*ASSIGNMENT*. The word "Select" marks the lines to copy; find all of them in the entries below.

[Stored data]
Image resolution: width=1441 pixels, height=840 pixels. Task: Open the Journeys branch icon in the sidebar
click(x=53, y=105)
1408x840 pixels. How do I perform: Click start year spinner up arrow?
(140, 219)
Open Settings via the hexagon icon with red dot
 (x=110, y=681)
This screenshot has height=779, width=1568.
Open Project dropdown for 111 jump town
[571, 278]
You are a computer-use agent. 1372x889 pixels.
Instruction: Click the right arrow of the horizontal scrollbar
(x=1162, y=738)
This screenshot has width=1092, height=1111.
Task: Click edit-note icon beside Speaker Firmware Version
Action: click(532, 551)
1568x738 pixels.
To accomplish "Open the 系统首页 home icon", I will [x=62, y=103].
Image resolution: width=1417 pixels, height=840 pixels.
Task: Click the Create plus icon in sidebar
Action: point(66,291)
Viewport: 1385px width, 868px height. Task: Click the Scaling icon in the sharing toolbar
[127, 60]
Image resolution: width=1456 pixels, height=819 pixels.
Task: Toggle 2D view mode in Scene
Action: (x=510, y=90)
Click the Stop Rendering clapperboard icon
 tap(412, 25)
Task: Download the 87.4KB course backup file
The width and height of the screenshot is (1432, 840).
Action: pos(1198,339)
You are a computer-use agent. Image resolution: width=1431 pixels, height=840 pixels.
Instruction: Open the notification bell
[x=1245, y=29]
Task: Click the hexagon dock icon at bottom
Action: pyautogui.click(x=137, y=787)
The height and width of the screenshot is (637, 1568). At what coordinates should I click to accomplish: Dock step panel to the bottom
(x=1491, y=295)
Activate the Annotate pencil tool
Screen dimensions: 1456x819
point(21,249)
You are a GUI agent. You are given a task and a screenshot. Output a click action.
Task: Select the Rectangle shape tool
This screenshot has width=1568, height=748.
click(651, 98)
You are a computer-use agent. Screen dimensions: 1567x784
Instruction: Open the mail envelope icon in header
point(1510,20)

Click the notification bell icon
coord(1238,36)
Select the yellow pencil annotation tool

*YOUR RESPONSE*.
Task: Select the Rectangle shape tool
Select the yellow pencil annotation tool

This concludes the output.